Description of the task =
Down to the final character, output the records below as they stand.

Provided records =
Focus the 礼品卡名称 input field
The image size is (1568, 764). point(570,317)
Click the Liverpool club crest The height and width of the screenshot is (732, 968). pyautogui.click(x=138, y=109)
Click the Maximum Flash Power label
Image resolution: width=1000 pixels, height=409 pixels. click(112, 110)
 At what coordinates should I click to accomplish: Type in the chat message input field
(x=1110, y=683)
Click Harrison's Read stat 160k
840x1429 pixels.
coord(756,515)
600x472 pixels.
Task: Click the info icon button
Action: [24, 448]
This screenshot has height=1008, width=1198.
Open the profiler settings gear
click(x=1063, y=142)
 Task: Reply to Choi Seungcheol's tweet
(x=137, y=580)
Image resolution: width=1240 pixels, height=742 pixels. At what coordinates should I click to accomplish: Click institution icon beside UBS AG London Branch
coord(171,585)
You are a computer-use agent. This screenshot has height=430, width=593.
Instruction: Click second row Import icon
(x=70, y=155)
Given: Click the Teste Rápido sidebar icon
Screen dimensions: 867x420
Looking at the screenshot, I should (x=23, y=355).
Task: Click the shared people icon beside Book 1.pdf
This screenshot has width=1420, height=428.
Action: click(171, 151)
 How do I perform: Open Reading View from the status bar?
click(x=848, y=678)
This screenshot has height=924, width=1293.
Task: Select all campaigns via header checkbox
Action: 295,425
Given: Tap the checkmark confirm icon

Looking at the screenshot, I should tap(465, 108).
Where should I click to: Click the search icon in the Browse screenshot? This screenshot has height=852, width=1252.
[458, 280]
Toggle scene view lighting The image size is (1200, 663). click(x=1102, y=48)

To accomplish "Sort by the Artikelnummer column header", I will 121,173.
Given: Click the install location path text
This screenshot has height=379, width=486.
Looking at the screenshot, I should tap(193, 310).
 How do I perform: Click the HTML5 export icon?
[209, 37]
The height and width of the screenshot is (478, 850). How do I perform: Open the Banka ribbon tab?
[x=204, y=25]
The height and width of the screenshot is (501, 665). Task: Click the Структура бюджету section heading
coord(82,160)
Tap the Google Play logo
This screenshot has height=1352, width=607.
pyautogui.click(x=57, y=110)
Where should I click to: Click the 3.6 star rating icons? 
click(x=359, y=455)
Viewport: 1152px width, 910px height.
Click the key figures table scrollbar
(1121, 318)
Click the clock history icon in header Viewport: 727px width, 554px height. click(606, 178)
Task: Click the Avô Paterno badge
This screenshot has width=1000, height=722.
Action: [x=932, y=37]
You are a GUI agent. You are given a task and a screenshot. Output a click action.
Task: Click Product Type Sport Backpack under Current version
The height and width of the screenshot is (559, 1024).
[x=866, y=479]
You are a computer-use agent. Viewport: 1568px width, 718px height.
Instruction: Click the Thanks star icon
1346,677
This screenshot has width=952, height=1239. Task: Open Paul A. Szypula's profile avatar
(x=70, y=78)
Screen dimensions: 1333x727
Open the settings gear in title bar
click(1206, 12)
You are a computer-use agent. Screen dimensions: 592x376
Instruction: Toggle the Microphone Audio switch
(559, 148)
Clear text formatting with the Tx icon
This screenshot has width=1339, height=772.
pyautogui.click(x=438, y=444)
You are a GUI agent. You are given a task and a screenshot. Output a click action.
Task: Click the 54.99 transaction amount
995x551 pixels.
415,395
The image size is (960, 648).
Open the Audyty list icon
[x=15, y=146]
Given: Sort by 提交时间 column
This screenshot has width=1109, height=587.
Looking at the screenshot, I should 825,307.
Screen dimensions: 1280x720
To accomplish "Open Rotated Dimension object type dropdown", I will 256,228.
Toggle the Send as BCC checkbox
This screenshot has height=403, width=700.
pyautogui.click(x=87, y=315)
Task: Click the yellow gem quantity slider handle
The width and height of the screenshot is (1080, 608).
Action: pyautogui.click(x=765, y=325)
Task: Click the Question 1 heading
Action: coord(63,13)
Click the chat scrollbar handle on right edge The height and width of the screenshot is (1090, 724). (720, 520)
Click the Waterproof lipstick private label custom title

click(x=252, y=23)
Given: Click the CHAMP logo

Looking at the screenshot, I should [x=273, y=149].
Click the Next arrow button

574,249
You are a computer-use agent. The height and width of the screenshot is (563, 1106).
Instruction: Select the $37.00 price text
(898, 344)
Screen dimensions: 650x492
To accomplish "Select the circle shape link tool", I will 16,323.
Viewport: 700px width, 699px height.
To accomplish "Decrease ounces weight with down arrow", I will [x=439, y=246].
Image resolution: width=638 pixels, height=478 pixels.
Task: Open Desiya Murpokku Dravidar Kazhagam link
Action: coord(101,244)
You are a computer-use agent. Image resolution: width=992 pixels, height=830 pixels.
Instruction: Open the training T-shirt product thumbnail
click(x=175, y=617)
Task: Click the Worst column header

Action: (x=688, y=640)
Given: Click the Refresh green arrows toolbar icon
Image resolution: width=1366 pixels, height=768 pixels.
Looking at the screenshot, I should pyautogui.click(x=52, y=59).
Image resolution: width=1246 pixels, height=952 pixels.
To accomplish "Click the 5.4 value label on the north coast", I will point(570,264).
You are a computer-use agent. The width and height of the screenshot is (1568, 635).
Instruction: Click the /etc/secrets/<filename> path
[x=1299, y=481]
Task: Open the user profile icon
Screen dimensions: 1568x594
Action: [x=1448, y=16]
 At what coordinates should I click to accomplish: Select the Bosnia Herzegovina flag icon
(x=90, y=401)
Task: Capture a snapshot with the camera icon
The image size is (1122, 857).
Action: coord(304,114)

Problem solution =
Focus the 礼品卡名称 input field
The image size is (1568, 764). point(570,317)
Click the Liverpool club crest The height and width of the screenshot is (732, 968). pyautogui.click(x=138, y=109)
Click the Maximum Flash Power label
Image resolution: width=1000 pixels, height=409 pixels. click(112, 110)
 At what coordinates should I click to accomplish: Type in the chat message input field
(x=1110, y=683)
Click Harrison's Read stat 160k
840x1429 pixels.
coord(756,515)
600x472 pixels.
Task: Click the info icon button
Action: [24, 448]
This screenshot has height=1008, width=1198.
Open the profiler settings gear
click(x=1063, y=142)
 Task: Reply to Choi Seungcheol's tweet
(x=137, y=580)
Image resolution: width=1240 pixels, height=742 pixels. At what coordinates should I click to accomplish: Click institution icon beside UBS AG London Branch
coord(171,585)
You are a computer-use agent. This screenshot has height=430, width=593.
Instruction: Click second row Import icon
(x=70, y=155)
Given: Click the Teste Rápido sidebar icon
Screen dimensions: 867x420
Looking at the screenshot, I should (x=23, y=355).
Task: Click the shared people icon beside Book 1.pdf
This screenshot has width=1420, height=428.
Action: click(171, 151)
 How do I perform: Open Reading View from the status bar?
click(x=848, y=678)
This screenshot has height=924, width=1293.
Task: Select all campaigns via header checkbox
Action: 295,425
Given: Tap the checkmark confirm icon

Looking at the screenshot, I should tap(465, 108).
Where should I click to: Click the search icon in the Browse screenshot? This screenshot has height=852, width=1252.
[458, 280]
Toggle scene view lighting The image size is (1200, 663). click(x=1102, y=48)

To accomplish "Sort by the Artikelnummer column header", I will 121,173.
Given: Click the install location path text
This screenshot has height=379, width=486.
Looking at the screenshot, I should tap(193, 310).
 How do I perform: Click the HTML5 export icon?
[209, 37]
The height and width of the screenshot is (478, 850). How do I perform: Open the Banka ribbon tab?
[x=204, y=25]
The height and width of the screenshot is (501, 665). Task: Click the Структура бюджету section heading
coord(82,160)
Tap the Google Play logo
This screenshot has height=1352, width=607.
pyautogui.click(x=57, y=110)
Where should I click to: Click the 3.6 star rating icons? 
click(x=359, y=455)
Viewport: 1152px width, 910px height.
Click the key figures table scrollbar
(1121, 318)
Click the clock history icon in header Viewport: 727px width, 554px height. click(606, 178)
Task: Click the Avô Paterno badge
This screenshot has width=1000, height=722.
Action: [x=932, y=37]
You are a GUI agent. You are given a task and a screenshot. Output a click action.
Task: Click Product Type Sport Backpack under Current version
The height and width of the screenshot is (559, 1024).
[x=866, y=479]
You are a computer-use agent. Viewport: 1568px width, 718px height.
Instruction: Click the Thanks star icon
1346,677
This screenshot has width=952, height=1239. Task: Open Paul A. Szypula's profile avatar
(x=70, y=78)
Screen dimensions: 1333x727
Open the settings gear in title bar
click(1206, 12)
You are a computer-use agent. Screen dimensions: 592x376
Instruction: Toggle the Microphone Audio switch
(559, 148)
Clear text formatting with the Tx icon
This screenshot has width=1339, height=772.
pyautogui.click(x=438, y=444)
You are a GUI agent. You are given a task and a screenshot. Output a click action.
Task: Click the 54.99 transaction amount
995x551 pixels.
415,395
The image size is (960, 648).
Open the Audyty list icon
[x=15, y=146]
Given: Sort by 提交时间 column
This screenshot has width=1109, height=587.
Looking at the screenshot, I should 825,307.
Screen dimensions: 1280x720
To accomplish "Open Rotated Dimension object type dropdown", I will 256,228.
Toggle the Send as BCC checkbox
This screenshot has height=403, width=700.
pyautogui.click(x=87, y=315)
Task: Click the yellow gem quantity slider handle
The width and height of the screenshot is (1080, 608).
Action: pyautogui.click(x=765, y=325)
Task: Click the Question 1 heading
Action: coord(63,13)
Click the chat scrollbar handle on right edge The height and width of the screenshot is (1090, 724). (720, 520)
Click the Waterproof lipstick private label custom title

click(x=252, y=23)
Given: Click the CHAMP logo

Looking at the screenshot, I should [x=273, y=149].
Click the Next arrow button

574,249
You are a computer-use agent. The height and width of the screenshot is (563, 1106).
Instruction: Select the $37.00 price text
(898, 344)
Screen dimensions: 650x492
To accomplish "Select the circle shape link tool", I will 16,323.
Viewport: 700px width, 699px height.
To accomplish "Decrease ounces weight with down arrow", I will [x=439, y=246].
Image resolution: width=638 pixels, height=478 pixels.
Task: Open Desiya Murpokku Dravidar Kazhagam link
Action: coord(101,244)
You are a computer-use agent. Image resolution: width=992 pixels, height=830 pixels.
Instruction: Open the training T-shirt product thumbnail
click(x=175, y=617)
Task: Click the Worst column header

Action: (x=688, y=640)
Given: Click the Refresh green arrows toolbar icon
Image resolution: width=1366 pixels, height=768 pixels.
Looking at the screenshot, I should pyautogui.click(x=52, y=59).
Image resolution: width=1246 pixels, height=952 pixels.
To accomplish "Click the 5.4 value label on the north coast", I will point(570,264).
You are a computer-use agent. The width and height of the screenshot is (1568, 635).
Instruction: Click the /etc/secrets/<filename> path
[x=1299, y=481]
Task: Open the user profile icon
Screen dimensions: 1568x594
Action: [x=1448, y=16]
 At what coordinates should I click to accomplish: Select the Bosnia Herzegovina flag icon
(x=90, y=401)
Task: Capture a snapshot with the camera icon
The image size is (1122, 857).
Action: coord(304,114)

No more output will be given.